Sunday, December 12, 2010

John Constantine, Hellblazer: The Family Man

Title: John Constantine, Hellblazer: The Family Man

ISBN: 9781401219642
Price: $19.99
Publisher/Year: Vertigo, 2008
Artist: Ron Tiner, Sean Phillips, Steve Pugh, Dean Motter, Kevin Walker, Mark Buckingham, Mark Pennington
Writer: Jamie Delano, Dick Forman
Collects: Hellblazer #23-24, 28-33

Rating: 2.5/5

When I saw the movie Constantine, I knew I would enjoy reading the series. I have always been interested in the occult and the supernatural. It wasn’t until recently that I actually sat down and started reading it. I started with the earliest trade I could find. I got this trade as a part of a birthday present.

The writing in this trade is interesting but odd because of the British accents being written. It did give the sense of being in Great Britain, but sometimes it would have been nice to be able to read what was meant rather than what was said with accent added. This is a change from trade to movie I’m glad was made. Please don’t get me wrong. I enjoy listening to a good British/English accent from time-to-time, but reading it can be tedious at times.

Occasionally, the panels would also be hard to follow. On one page the flow is standard left-to-right and down a row. The next series is meant to be read across the entire two-page spread. A few time in this particular trade, this also lead to some particularly confusing dialogue. Whoever set the panels for these anomalies should have taken better care is making sure the reading knows where the flow of the story is going rather than just spilling the entire story across two-pages.

Because Hellblazer has been around since the late 80’s, the art is a throwback to that time. Before the popularity of artists such as Michael Turner, Todd McFarlane and Jim Lee, there was the 80’s and early 90’s. The style that had not changed since probably the 70’s is soon to get a facelift from the time the comics for this trade were published. It would have been nice if they only used a single artist for this trade, or at least used artists with similar styles. After the Family Man storyline, the art takes on a darker, harder to look at style. While this works with the writing, it’s not easy to look at and afforded me more time to set this trade down.

One of the last storylines in the trade deals with the spirit of a former inspector who has inhabited the body of a dog. This dog takes over a pack of (what I guess) stray dogs and they live in a salvage yard. How the main dog, Drummond, can actually speak is beyond me. If the reason was stated in this trade very openly, then I guess I must have missed it in the British accented dialogue that bogs this trade down.

The saving grace for this trade is that though the minor storylines lack in dialogue and art, the majority of this trade has a well thought out storyline that is actually engaging.  The precursor to the main storyline is intriguing and gives you a little taste of what could be coming from Vertigo in the form of the Fables series.
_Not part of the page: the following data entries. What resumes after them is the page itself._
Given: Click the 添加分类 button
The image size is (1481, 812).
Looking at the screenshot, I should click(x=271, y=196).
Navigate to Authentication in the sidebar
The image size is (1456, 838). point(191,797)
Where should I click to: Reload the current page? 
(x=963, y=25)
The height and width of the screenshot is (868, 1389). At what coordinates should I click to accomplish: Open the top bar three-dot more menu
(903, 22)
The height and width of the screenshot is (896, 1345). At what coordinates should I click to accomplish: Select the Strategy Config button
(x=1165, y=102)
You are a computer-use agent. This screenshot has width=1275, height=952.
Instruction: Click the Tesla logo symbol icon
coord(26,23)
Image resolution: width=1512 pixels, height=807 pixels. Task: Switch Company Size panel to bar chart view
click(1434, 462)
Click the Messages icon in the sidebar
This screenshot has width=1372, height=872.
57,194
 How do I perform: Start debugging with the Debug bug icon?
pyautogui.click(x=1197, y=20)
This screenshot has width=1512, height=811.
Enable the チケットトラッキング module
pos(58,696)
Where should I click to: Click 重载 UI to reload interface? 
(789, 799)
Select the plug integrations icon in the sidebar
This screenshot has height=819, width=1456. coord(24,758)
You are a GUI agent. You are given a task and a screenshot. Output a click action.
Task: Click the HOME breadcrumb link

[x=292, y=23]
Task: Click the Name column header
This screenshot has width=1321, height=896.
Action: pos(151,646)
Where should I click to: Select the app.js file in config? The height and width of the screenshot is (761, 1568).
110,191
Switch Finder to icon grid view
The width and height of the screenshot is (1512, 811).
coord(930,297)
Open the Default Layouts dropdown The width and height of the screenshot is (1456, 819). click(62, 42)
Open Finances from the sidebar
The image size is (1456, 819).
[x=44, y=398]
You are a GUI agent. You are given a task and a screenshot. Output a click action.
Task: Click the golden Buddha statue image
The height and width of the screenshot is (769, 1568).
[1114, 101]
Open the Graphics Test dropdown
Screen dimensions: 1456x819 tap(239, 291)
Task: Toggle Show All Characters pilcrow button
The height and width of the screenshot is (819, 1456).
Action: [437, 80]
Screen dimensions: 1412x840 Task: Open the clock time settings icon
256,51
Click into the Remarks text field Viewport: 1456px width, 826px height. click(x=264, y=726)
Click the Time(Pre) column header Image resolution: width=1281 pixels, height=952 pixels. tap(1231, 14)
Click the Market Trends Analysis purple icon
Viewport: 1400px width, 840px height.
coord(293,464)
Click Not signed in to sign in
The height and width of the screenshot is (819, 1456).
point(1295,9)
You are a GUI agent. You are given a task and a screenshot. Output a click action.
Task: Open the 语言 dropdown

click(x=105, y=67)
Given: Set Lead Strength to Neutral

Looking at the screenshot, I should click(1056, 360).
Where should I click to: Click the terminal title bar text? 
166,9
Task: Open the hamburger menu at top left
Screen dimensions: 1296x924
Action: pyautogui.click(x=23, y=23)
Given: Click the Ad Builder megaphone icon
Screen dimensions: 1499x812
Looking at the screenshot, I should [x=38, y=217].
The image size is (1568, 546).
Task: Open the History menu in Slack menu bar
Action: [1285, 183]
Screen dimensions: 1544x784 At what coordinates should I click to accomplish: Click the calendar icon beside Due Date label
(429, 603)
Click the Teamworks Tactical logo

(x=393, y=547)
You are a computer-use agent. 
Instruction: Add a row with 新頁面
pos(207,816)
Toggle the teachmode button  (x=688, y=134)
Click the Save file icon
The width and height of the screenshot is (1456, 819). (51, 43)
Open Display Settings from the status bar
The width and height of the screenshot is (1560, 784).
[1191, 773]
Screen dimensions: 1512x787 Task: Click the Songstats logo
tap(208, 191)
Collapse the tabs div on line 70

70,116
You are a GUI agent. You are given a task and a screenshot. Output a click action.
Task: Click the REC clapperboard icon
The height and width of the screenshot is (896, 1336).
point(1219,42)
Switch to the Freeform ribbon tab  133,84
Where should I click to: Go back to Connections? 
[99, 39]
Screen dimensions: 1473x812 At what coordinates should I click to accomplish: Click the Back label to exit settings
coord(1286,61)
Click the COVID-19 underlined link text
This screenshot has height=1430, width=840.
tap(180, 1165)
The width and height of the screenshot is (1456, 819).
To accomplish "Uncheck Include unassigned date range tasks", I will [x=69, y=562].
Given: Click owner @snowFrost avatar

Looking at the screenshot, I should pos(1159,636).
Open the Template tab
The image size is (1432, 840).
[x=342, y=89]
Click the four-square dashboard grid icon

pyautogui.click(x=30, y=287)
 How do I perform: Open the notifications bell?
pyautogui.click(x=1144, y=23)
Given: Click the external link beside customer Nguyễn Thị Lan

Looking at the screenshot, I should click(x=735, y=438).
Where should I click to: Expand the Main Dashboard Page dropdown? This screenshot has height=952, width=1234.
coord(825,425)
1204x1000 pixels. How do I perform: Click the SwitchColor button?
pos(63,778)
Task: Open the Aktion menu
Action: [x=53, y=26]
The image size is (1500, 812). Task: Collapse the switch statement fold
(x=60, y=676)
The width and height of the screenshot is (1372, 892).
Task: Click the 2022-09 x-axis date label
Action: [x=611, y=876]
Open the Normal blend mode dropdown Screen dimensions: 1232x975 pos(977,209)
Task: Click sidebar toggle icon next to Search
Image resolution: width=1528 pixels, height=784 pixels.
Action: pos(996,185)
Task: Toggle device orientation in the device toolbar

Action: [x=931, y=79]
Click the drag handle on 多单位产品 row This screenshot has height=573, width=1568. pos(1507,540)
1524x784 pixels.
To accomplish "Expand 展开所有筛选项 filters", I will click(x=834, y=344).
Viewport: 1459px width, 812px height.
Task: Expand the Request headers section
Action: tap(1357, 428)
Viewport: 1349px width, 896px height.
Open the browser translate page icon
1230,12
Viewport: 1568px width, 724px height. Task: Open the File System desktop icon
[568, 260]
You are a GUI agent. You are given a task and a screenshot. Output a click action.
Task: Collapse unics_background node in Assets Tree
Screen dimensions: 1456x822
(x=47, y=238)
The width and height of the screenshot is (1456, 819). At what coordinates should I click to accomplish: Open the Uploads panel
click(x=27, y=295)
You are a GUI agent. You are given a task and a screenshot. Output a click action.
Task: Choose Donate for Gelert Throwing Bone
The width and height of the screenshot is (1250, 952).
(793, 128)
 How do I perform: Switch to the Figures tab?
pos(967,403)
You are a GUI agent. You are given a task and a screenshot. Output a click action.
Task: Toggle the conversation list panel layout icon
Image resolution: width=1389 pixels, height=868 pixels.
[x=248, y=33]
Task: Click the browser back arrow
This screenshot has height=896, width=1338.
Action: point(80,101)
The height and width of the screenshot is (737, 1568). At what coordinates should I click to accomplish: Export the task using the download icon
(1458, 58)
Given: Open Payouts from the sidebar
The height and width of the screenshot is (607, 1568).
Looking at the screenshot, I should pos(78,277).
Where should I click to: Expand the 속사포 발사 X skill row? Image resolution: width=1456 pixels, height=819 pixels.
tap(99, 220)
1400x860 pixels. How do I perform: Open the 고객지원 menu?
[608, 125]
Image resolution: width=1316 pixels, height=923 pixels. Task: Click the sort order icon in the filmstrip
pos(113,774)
The entire Family Man story kept me in a near constant state of anticipation. I could envision a similar serial killer on the streets of modern day America, or England. Jamie Delano did a great job scripting the plot for this story, even if the dialogue is sometimes lost.

If you’re already a Hellblazer fan, I think you may enjoy this trade. I don’t think it was the best one to start my readings into the life of John Constantine, but I will press on. My biggest wish for this series is that instead of publishing the trades as separate books, I would have appreciated if they would have published them as sequential volumes in a series so I know in which order to read them. Right now, I’m just looking at the indicia to figure out which book should be read in what order.